It is in this spirit which I read Ukulele Ike’s post. I don’t think he was denying or disrespecting lee’s rights as a parent… I think he was poking fun at the fairly unrealistic stance lee was taking on the subject of absolute restriction. It is an attitude which many expectant parents (including myself) started out with. Parents can try to keep their child away from religion, entertainment, junk food, or green salamanders, but the likelihood of their success is fairly low, realistically. Ukulele Ike’s post was a mildly snarky jibe which suggested nothing more than this: lee is suffering from the naivete typical of many expectant parents. As such, lee’s response is a pretty serious overreaction.
The issue of gift-giving is an interesting one, and partially seperate. I recently wrestled with a similar problem, detailed in this thread. To sum it up, my wife and I are both pretty solidly agnostic. My mother is a recently-converted Christian, and she sends both me and my children religious gifts – Bibles, childrens Bibles, books about “the true meaning of Easter,” prayer bunnies, etc. This sometimes bothers me, since I don’t share that faith. However, I know that my mother is giving these gifts out of love. I’ve decided to not challenge or confront her on the issue, because it would only hurt her and make her feel bad.
******************************
**EXERCISE TASK 1**: Reproduce the passage from the parenting post word for word, from "The issue of" up to and including "her feel bad.".
**EXERCISE TASK 2**: In the parenting post, what faith has the writer's mother recently converted to?
**EXERCISE TASK 3**: Extend the parenting post about religious gifts, beginning after its final sentence.

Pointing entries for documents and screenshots
******************************
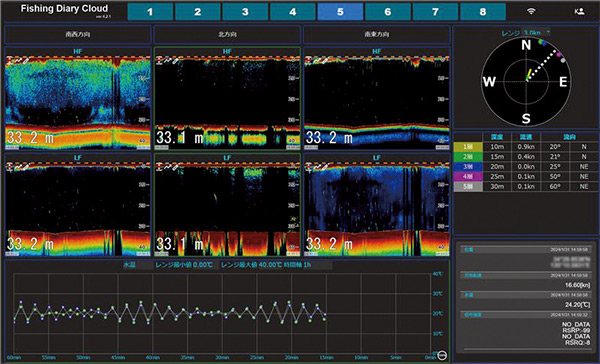Image resolution: width=600 pixels, height=364 pixels.
Task: Click the pencil icon in the north HF echogram
Action: click(175, 60)
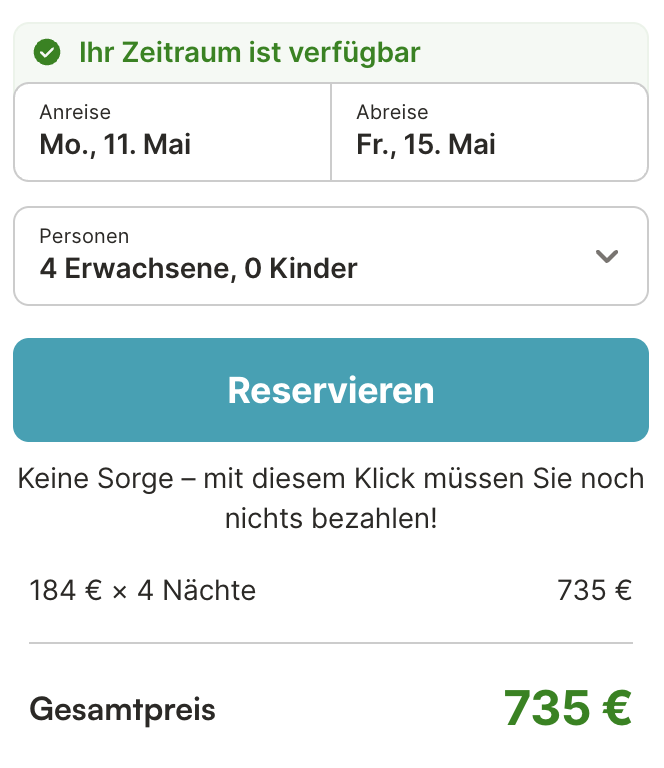
Task: Open the Anreise date picker
Action: point(172,132)
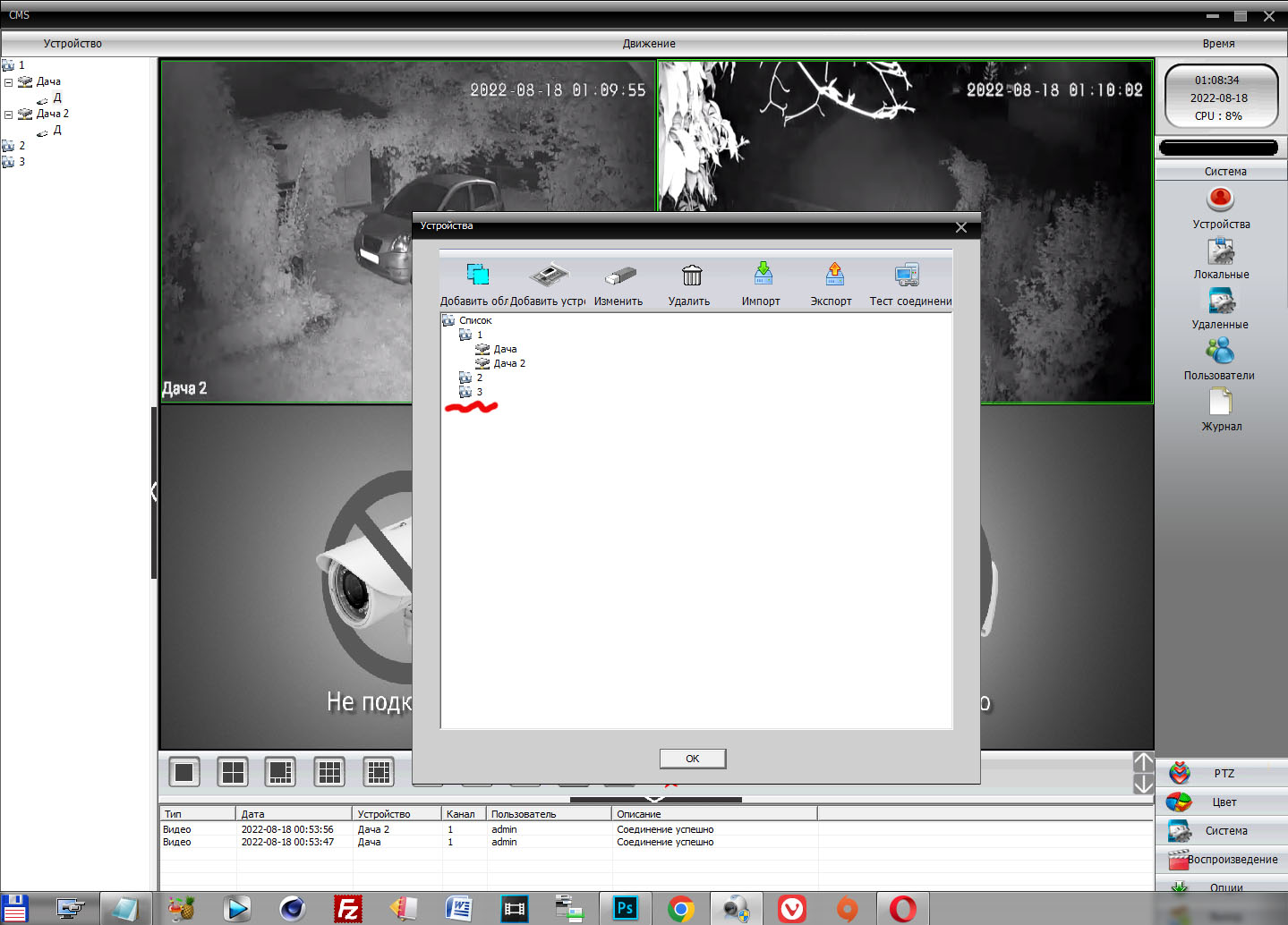Image resolution: width=1288 pixels, height=925 pixels.
Task: Open Local settings (Локальные) in the sidebar
Action: pyautogui.click(x=1220, y=253)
******************************
**EXPECTED OUTPUT 1**:
The issue of gift-giving is an interesting one, and partially seperate. I recently wrestled with a similar problem, detailed in this thread. To sum it up, my wife and I are both pretty solidly agnostic. My mother is a recently-converted Christian, and she sends both me and my children religious gifts – Bibles, childrens Bibles, books about “the true meaning of Easter,” prayer bunnies, etc. This sometimes bothers me, since I don’t share that faith. However, I know that my mother is giving these gifts out of love. I’ve decided to not challenge or confront her on the issue, because it would only hurt her and make her feel bad.

**EXPECTED OUTPUT 2**: Christianity.

**EXPECTED OUTPUT 3**:
I think it’s wrong to make others feel bad for giving a gift that comes from their heart. What you do with that gift is your choice, but limiting the gifts that others are allowed to give is just hurtful, and is bound to cause friction.
In an interesting result, we’ve found that one of my daughters has expressed interest in attending Catholic Church services… something about that faith resonates for her. The other doesn’t seem interested at all. So, thanks partially to my mother’s gifts and partially to our willingness to allow them to experience them and discuss them, we’ve discovered something new about our children.
I think that with anything to do with kids, and particularly entertainment, you can’t let it exist in a vacuum. Whether you let them watch Disney or not doesn’t really matter. Whether you’re there with them to experience and discuss it with them is the key. I’ve had many iteresting discussions with my kids about Disney movies, Harry Potter, Lord of the Rings, the “Unfortunate Events” series of books, Neil Gaiman’s “Coraline,” and many other vehicles of entertainment. I treasure them all, and I’ve learned things about my kids because of them.
I do respect your decision, lee, and with that respect in mind, I encourage you to question it. I encourage you to re-evaluate it, and I encourage you to think about some of the things you could learn about your child as a result of such things.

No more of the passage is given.